O instituto também passaria a ocupar papel de destaque na área de geotecnia e no desenvolvimento de novos materiais – desde os de uso mais comercial, como o drywall (paredes de gesso), aos mais alternativos, como as telhas confeccionadas com embalagens tipo longa-vida descartadas, que têm plásticos e alumínio em sua composição. “O IPT tem uma tradição no setor de construção civil que não se limita a um aspecto ou outro, e praticamente não há disciplina nessa área em que o instituto não tenha deixado sua marca”, diz José Maria de Camargo Barros, diretor do Centro de Tecnologia de Obras de Infraestrutura do IPT.
Mais recentemente, o trabalho do instituto no setor passou a focar as atividades relacionadas à qualidade das construções e seu entorno. O objetivo de seu Centro Tecnológico do Ambiente Construído é prover soluções voltadas ao desenvolvimento contínuo da qualidade dos produtos e dos serviços aplicados nos edifícios, inclusive do ponto de vista da sustentabilidade e das políticas públicas atinentes.
Participação na Revolução de 32
O IPT sempre refletiu, como um espelho, os vários períodos da conturbada história recente da República brasileira. Foi batizado com o nome atual em 1934, portanto, em plena ressaca da Revolução Constitucionalista de 1932, quando os paulistas, que pegaram em armas pela democracia, foram derrotados pela forças fiéis ao então presidente Getúlio Vargas. Durante a revolução, as instalações do IPT se tornariam o principal arsenal dos revoltosos, produzindo desde veículos blindados até morteiros e granadas.
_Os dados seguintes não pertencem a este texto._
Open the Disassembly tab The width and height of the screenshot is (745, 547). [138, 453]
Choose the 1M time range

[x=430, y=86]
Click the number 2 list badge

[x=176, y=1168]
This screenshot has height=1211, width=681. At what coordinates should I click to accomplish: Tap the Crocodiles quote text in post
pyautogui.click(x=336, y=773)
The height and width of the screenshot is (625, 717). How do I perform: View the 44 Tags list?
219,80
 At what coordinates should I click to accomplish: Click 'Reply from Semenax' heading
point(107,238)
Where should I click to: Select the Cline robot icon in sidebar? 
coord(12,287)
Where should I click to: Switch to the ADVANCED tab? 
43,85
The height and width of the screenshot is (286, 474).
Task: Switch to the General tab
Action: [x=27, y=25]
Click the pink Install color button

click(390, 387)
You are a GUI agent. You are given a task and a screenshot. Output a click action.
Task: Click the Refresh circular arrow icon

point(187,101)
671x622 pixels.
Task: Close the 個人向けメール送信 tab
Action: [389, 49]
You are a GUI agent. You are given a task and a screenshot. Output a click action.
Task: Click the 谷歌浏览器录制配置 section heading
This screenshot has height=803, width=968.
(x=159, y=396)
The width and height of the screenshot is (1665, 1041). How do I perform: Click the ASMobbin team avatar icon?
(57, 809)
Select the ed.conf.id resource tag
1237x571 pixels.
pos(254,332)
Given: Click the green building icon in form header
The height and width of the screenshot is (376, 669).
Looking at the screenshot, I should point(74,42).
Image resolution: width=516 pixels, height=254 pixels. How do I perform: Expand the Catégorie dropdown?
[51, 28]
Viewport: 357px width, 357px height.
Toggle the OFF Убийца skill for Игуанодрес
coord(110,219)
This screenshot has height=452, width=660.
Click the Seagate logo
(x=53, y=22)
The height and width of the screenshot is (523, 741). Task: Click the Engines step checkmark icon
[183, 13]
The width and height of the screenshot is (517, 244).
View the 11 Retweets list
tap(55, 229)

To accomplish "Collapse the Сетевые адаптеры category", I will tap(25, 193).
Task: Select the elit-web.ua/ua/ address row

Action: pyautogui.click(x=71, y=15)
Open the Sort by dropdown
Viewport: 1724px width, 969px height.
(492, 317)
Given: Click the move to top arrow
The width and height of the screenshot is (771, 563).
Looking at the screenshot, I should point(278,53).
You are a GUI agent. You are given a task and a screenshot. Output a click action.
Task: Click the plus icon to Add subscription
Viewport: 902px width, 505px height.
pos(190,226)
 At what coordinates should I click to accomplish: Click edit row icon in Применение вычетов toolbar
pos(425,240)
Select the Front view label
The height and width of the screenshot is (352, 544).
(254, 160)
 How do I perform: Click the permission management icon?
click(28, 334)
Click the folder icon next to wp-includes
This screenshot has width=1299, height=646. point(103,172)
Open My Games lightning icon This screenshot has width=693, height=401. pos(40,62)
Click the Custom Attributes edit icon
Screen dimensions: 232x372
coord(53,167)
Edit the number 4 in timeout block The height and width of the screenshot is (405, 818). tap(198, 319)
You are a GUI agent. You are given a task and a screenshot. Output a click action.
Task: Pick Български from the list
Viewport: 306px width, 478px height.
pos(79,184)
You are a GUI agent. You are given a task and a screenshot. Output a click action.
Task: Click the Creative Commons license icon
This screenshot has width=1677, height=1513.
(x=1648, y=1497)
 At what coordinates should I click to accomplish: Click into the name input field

O instituto chegou a fabricar a média de 10 mil granadas por dia. Reestruturado após o final do conflito, tornou-se uma autarquia vinculada à USP, criada no mesmo ano, e incorporou novas seções de pesquisa.
Na década de 1930, o Brasil vivia um momento de expansão. Surgiam os primeiros arranha-céus e a indústria crescia a uma taxa superior a 10% ao ano – ao longo da década, 36 mil novas fábricas abriram as portas no Brasil. A “metropolização” e a industrialização do país funcionaram como uma mola propulsora que ajudou o IPT a crescer e, já nessa época, a ganhar a fama de polo de inovação. O instituto desenvolveria desde um avião de madeira (jamais fabricado antes no Brasil) até uma adaptação em automóveis para queima de gasogênio – sua primeira investida na área dos combustíveis alternativos. Em três anos, seriam produzidos 20 mil conversores de gás para veículos. Havia, então, carência de gasolina no país.
Na década de 1940, o IPT teve destacada participação na instalação da Companhia Siderúrgica Nacional (CSN), a primeira usina produtora de aço do país, em Volta Redonda, no interior do Rio de Janeiro. E inauguraria, em 1956, o primeiro tanque de provas para embarcações, passo inicial na direção da expertise que viria a obter no setor naval, hoje expressa na colaboração que mantém com a Petrobras no tocante aos projetos do pré-sal.
Nas décadas de 1960 e 1970, durante o apogeu do regime militar, quando a economia brasileira crescia à taxa de 11% ao ano, o IPT se dedicaria, principalmente, aos grandes projetos de engenharia civil. Depois da abertura política e do advento da globalização, a partir da metade da década de 1980, o instituto diversificaria ainda mais suas atividades, em especial aquelas vinculadas à indústria.